=== Exercise ===
Each record is to be printed again precisely as it reads.

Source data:
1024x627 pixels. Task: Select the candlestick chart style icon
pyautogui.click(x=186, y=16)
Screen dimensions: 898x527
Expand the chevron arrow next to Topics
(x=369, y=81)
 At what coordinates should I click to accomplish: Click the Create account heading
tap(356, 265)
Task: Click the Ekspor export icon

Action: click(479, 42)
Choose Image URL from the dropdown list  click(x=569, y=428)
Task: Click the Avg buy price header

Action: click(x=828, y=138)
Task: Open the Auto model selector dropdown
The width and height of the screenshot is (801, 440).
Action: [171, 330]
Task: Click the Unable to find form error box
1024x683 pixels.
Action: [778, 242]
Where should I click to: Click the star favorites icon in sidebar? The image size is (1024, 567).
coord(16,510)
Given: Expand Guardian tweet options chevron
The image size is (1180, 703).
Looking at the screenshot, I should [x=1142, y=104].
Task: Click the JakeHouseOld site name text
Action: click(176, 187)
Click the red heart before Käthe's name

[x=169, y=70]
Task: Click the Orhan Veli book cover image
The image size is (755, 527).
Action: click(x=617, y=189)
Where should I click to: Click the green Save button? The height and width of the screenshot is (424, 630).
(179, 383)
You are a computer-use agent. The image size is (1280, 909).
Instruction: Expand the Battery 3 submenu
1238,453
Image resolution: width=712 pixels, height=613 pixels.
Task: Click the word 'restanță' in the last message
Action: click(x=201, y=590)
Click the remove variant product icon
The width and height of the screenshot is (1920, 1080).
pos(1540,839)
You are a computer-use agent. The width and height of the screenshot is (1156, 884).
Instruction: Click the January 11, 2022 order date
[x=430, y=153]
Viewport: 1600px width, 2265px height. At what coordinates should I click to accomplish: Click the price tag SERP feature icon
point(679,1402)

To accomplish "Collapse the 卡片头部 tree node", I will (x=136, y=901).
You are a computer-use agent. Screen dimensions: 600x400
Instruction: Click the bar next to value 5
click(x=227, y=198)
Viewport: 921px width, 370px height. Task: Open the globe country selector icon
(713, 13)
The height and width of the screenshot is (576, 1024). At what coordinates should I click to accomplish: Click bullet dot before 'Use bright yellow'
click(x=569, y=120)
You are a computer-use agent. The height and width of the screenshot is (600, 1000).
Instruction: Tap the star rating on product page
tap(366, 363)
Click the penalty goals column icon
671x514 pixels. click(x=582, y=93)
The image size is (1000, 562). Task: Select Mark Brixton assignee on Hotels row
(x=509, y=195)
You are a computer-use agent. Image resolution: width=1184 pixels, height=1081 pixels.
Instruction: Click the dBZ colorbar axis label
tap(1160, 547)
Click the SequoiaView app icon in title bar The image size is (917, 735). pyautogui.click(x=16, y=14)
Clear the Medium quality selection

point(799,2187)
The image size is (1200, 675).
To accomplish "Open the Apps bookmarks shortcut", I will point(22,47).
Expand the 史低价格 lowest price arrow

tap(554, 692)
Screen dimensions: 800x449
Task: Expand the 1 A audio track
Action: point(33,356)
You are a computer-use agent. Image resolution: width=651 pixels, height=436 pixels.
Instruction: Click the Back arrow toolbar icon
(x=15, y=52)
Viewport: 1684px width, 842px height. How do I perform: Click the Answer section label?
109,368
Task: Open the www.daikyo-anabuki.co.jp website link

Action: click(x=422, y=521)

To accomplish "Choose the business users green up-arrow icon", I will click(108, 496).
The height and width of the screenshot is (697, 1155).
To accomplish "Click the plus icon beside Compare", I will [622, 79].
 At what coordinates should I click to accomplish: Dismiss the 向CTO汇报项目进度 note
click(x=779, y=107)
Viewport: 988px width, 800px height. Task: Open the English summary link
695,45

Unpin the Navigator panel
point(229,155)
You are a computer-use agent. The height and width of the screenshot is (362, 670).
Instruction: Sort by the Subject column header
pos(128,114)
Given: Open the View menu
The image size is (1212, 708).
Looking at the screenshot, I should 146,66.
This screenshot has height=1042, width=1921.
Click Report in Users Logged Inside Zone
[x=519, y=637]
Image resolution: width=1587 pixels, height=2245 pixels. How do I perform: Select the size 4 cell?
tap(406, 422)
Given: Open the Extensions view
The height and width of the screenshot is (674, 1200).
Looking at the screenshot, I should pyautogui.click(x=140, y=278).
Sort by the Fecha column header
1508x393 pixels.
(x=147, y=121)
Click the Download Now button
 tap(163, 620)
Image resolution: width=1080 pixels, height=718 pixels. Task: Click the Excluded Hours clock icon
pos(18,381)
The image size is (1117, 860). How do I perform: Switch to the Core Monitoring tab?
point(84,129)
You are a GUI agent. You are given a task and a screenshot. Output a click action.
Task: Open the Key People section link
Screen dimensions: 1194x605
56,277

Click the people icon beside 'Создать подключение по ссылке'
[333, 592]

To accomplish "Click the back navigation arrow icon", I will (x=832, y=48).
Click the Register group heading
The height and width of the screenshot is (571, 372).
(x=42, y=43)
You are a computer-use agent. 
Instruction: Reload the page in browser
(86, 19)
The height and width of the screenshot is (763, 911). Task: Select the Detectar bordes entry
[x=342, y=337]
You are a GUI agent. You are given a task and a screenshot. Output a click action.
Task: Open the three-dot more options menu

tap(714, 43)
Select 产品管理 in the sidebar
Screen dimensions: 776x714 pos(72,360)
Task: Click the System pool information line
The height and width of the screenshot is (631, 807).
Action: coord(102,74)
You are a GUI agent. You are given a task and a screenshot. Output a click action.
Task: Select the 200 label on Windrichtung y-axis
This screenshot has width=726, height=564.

=== Answer for this exercise ===
1024x627 pixels. Task: Select the candlestick chart style icon
pyautogui.click(x=186, y=16)
Screen dimensions: 898x527
Expand the chevron arrow next to Topics
(x=369, y=81)
 At what coordinates should I click to accomplish: Click the Create account heading
tap(356, 265)
Task: Click the Ekspor export icon

Action: click(479, 42)
Choose Image URL from the dropdown list  click(x=569, y=428)
Task: Click the Avg buy price header

Action: click(x=828, y=138)
Task: Open the Auto model selector dropdown
The width and height of the screenshot is (801, 440).
Action: [171, 330]
Task: Click the Unable to find form error box
1024x683 pixels.
Action: [778, 242]
Where should I click to: Click the star favorites icon in sidebar? The image size is (1024, 567).
coord(16,510)
Given: Expand Guardian tweet options chevron
The image size is (1180, 703).
Looking at the screenshot, I should [x=1142, y=104].
Task: Click the JakeHouseOld site name text
Action: click(176, 187)
Click the red heart before Käthe's name

[x=169, y=70]
Task: Click the Orhan Veli book cover image
The image size is (755, 527).
Action: click(x=617, y=189)
Where should I click to: Click the green Save button? The height and width of the screenshot is (424, 630).
(179, 383)
You are a computer-use agent. The image size is (1280, 909).
Instruction: Expand the Battery 3 submenu
1238,453
Image resolution: width=712 pixels, height=613 pixels.
Task: Click the word 'restanță' in the last message
Action: click(x=201, y=590)
Click the remove variant product icon
The width and height of the screenshot is (1920, 1080).
pos(1540,839)
You are a computer-use agent. The width and height of the screenshot is (1156, 884).
Instruction: Click the January 11, 2022 order date
[x=430, y=153]
Viewport: 1600px width, 2265px height. At what coordinates should I click to accomplish: Click the price tag SERP feature icon
point(679,1402)

To accomplish "Collapse the 卡片头部 tree node", I will (x=136, y=901).
You are a computer-use agent. Screen dimensions: 600x400
Instruction: Click the bar next to value 5
click(x=227, y=198)
Viewport: 921px width, 370px height. Task: Open the globe country selector icon
(713, 13)
The height and width of the screenshot is (576, 1024). At what coordinates should I click to accomplish: Click bullet dot before 'Use bright yellow'
click(x=569, y=120)
You are a computer-use agent. The height and width of the screenshot is (600, 1000).
Instruction: Tap the star rating on product page
tap(366, 363)
Click the penalty goals column icon
671x514 pixels. click(x=582, y=93)
The image size is (1000, 562). Task: Select Mark Brixton assignee on Hotels row
(x=509, y=195)
You are a computer-use agent. Image resolution: width=1184 pixels, height=1081 pixels.
Instruction: Click the dBZ colorbar axis label
tap(1160, 547)
Click the SequoiaView app icon in title bar The image size is (917, 735). pyautogui.click(x=16, y=14)
Clear the Medium quality selection

point(799,2187)
The image size is (1200, 675).
To accomplish "Open the Apps bookmarks shortcut", I will point(22,47).
Expand the 史低价格 lowest price arrow

tap(554, 692)
Screen dimensions: 800x449
Task: Expand the 1 A audio track
Action: point(33,356)
You are a computer-use agent. Image resolution: width=651 pixels, height=436 pixels.
Instruction: Click the Back arrow toolbar icon
(x=15, y=52)
Viewport: 1684px width, 842px height. How do I perform: Click the Answer section label?
109,368
Task: Open the www.daikyo-anabuki.co.jp website link

Action: click(x=422, y=521)

To accomplish "Choose the business users green up-arrow icon", I will click(108, 496).
The height and width of the screenshot is (697, 1155).
To accomplish "Click the plus icon beside Compare", I will [622, 79].
 At what coordinates should I click to accomplish: Dismiss the 向CTO汇报项目进度 note
click(x=779, y=107)
Viewport: 988px width, 800px height. Task: Open the English summary link
695,45

Unpin the Navigator panel
point(229,155)
You are a computer-use agent. The height and width of the screenshot is (362, 670).
Instruction: Sort by the Subject column header
pos(128,114)
Given: Open the View menu
The image size is (1212, 708).
Looking at the screenshot, I should 146,66.
This screenshot has height=1042, width=1921.
Click Report in Users Logged Inside Zone
[x=519, y=637]
Image resolution: width=1587 pixels, height=2245 pixels. How do I perform: Select the size 4 cell?
tap(406, 422)
Given: Open the Extensions view
The height and width of the screenshot is (674, 1200).
Looking at the screenshot, I should pyautogui.click(x=140, y=278).
Sort by the Fecha column header
1508x393 pixels.
(x=147, y=121)
Click the Download Now button
 tap(163, 620)
Image resolution: width=1080 pixels, height=718 pixels. Task: Click the Excluded Hours clock icon
pos(18,381)
The image size is (1117, 860). How do I perform: Switch to the Core Monitoring tab?
point(84,129)
You are a GUI agent. You are given a task and a screenshot. Output a click action.
Task: Open the Key People section link
Screen dimensions: 1194x605
56,277

Click the people icon beside 'Создать подключение по ссылке'
[333, 592]

To accomplish "Click the back navigation arrow icon", I will (x=832, y=48).
Click the Register group heading
The height and width of the screenshot is (571, 372).
(x=42, y=43)
You are a computer-use agent. 
Instruction: Reload the page in browser
(86, 19)
The height and width of the screenshot is (763, 911). Task: Select the Detectar bordes entry
[x=342, y=337]
You are a GUI agent. You are given a task and a screenshot. Output a click action.
Task: Open the three-dot more options menu

tap(714, 43)
Select 产品管理 in the sidebar
Screen dimensions: 776x714 pos(72,360)
Task: Click the System pool information line
The height and width of the screenshot is (631, 807).
Action: coord(102,74)
You are a GUI agent. You are given a task and a screenshot. Output a click action.
Task: Select the 200 label on Windrichtung y-axis
This screenshot has width=726, height=564.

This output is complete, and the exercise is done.